The best part of Big Fat Lies is where Sutter implores us to “get back to our roots” and eat a diet that was ideal for our early ancestors which was most decidedly one of a hunter-gatherer. She notes that nearly three out of every four people living in that time period ate a diet consisting of more than half animal foods. In other words, meat was the base of the diet and vegetation was added for variety and perhaps some fiber and micronutrients. This kind of diet was the norm until about 10,000 years ago when wheat, rice and corn consumption began spreading around the world. These empty carbohydrate sources were especially deficient in the vitamins, minerals, amino acids, and fatty acids that are essential for health. And yet they began being consumed like there was no tomorrow and the downward spiral ensued aided by the Industrial Revolution which made manufacturing and refining these starchy grains easy and dirt cheap.

Sutter shows us that the real superfood diet is one that includes red meat, poultry, organ meats, fish, green leafy vegetables, berries and seasonal fruits, nuts and seeds, and eggs. NO STARCH ALLOWED! Each of these foods are defended for their health benefits and then proof is presented about how eating them will ward off cardiovascular disease, osteoporosis, metabolic syndrome, vitamin deficiencies, and more. While the low-carb diet has been vilified and ripped apart as a “fad” diet because people still fear fat and are wary of eating high-protein, it really is an ideal way to resolve most of the weight and health concerns of our day. This means going into ketosis to shed the pounds, eating like a hunter-gatherer, and applying some rather practical solutions that Sutter outlines for you in Chapter 9 of her book. And it’s especially good for people with diabetes.
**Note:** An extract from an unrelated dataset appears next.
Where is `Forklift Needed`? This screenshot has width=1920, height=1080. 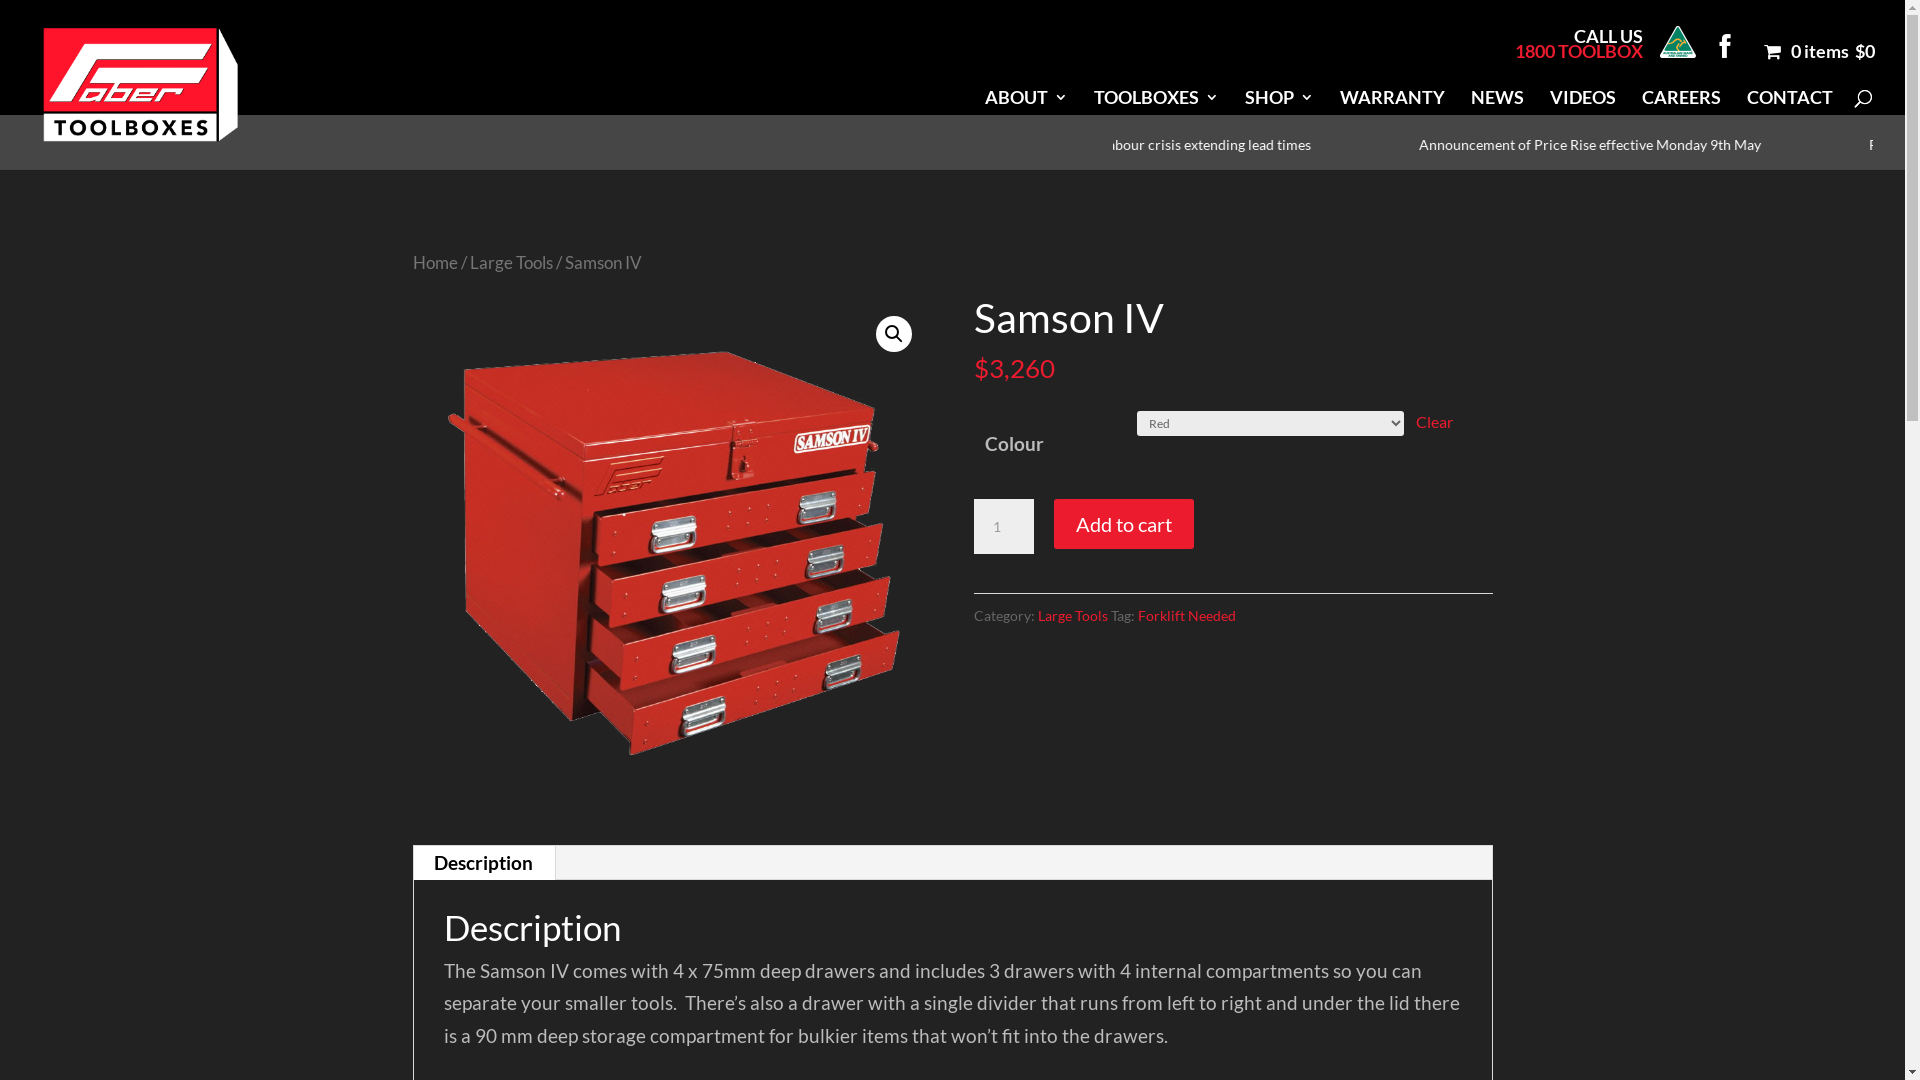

She concludes Big Fat Lies with her closing argument to the jury hammering home her case that the eat less, consume a low-fat, high-carb diet, and exercise more message has failed miserably. And people have been listening to the message and applying it–with lackluster results. In fact, it’s making people fatter and fatter because counting calories, eating starch, and exercising ’til you drop is only making the problem worse. Sutter says people need to stop fearing fat, stop loving starch and sugar, and take back control of their own health whether the government gives them their rubber stamp of approval or not. She even shares her desire for someone to possibly sue the government over their current dietary guidelines destroying their health. Wouldn’t that be a hoot? But she is hopeful that the preponderance of the evidence will eventually speak for itself and real change will begin to happen.

The book ends with a rather blunt, but ever-so-poignant quote: “…now is the time to stop the bullshit and get on with really solving the problem–without blaming the British public for being lazy and greedy.” The same could be said for the American people, too, Hannah and it is with people like you sounding the alarm and raising the banner for healthy high-fat, low-carb living that someday soon the ship will get righted and the insanity will end at last.